A, C, E: Normal mouse. B, D, F: Representative of B-cell disease in Cre/TA1 Cdkn2a null mice. A, B: Marrow cytospin. Wright’s Giemsa stain. C, D: Liver, hematoxylin & eosin. E, F: Spleen, hematoxylin & eosin. Scale bar shown in panel A represent 8 microns for panels A&B, 30 microns for panels C&D, and 12 microns for panels E&F. Note undifferentiated cytology of marrow cells, marked infiltrate in liver, and replacement of normal mix of mature cells at boundary of splenic red and white pulp with monotonous lymphoid population of intermediate size with moderately open chromatin.
Supplemental Figure S4. Immunophenotype and transgene expression in TEL-AML1 B-cell lymphoblastic leukemia/lymphoma.
A: Splenocytes of a representative B-cell lymphoma/leukemia that arose in a Cre/TA1 Cdkn2a null mouse. Splenocytes expressing modest EGFP are gated and show an immature B-cell immunophenotype.

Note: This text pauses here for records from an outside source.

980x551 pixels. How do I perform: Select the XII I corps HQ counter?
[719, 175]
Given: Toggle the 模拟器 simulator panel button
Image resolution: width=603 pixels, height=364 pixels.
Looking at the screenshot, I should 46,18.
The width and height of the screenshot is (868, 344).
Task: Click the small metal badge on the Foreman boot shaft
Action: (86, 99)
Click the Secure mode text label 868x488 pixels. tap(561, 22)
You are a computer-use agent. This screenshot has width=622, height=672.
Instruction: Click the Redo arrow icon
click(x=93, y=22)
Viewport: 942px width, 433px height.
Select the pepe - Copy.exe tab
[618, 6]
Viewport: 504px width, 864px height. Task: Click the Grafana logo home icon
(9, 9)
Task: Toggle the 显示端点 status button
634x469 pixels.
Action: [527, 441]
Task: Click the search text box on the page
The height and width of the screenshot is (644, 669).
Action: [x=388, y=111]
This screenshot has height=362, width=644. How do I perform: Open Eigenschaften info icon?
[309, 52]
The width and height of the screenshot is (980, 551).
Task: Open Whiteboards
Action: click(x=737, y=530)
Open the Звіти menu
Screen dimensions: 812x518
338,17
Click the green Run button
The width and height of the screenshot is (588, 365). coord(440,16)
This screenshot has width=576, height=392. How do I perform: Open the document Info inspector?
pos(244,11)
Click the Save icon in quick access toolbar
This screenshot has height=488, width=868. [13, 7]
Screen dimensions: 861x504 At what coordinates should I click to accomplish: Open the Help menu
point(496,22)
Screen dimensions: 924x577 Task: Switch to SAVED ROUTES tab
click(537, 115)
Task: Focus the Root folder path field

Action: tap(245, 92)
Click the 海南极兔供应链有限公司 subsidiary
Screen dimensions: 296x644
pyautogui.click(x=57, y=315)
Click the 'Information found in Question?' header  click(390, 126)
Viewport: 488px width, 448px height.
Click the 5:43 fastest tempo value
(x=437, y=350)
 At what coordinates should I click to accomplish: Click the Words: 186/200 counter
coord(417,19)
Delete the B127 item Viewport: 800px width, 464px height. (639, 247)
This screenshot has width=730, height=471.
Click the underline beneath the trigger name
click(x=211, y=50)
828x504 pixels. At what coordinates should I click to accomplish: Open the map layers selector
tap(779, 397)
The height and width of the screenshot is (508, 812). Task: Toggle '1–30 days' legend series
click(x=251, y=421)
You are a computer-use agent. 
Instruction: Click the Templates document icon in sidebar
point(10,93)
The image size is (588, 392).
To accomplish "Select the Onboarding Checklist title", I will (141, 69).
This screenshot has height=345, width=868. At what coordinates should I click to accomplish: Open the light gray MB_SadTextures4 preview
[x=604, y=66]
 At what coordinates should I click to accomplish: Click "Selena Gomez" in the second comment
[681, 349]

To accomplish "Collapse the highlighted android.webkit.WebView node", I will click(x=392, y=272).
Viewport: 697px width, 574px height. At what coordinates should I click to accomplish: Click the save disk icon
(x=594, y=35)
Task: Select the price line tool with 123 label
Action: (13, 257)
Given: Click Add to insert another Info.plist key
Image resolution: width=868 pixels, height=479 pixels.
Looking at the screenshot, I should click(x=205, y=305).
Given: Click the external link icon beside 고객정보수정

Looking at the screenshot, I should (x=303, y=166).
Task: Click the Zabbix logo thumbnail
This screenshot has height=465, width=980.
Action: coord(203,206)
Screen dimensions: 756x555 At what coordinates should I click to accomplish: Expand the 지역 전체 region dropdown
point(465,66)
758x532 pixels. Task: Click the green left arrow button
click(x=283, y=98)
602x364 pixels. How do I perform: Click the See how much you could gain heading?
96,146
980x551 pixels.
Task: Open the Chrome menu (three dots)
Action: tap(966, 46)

B: RNA was prepared from B-cell lymphoma/leukemia that arose in Cdkn2a null mice with (1414) or without (1609) TEL-AML1 and was converted to cDNA (RT) or not (no RT). Prominent band in 1414 RT lane shows expression of the TEL-AML1 transcript.
C: Cell lysates were prepared from B-cell lymphoma/leukemia that arose in Cdkn2a null mice without (1388) or with (959) TEL-AML1. 959shows modest expression of a 98KDa protein, corresponding to TEL-AML1. (We were also able to demonstrate TEL-AML1 expression in a mast cell neoplasm and a histiocytic sarcoma from Cre/TA1 Cdkn2a null mice, data not shown). HL60 cell line shows strong signal at 53 kDa corresponding to endogenous TEL protein. For the leukemic sample the band intensities for TEL-AML1 and endogenous TEL were similar, suggesting that the transgene was expressed at near physiologic levels.-actin was used as a loading control.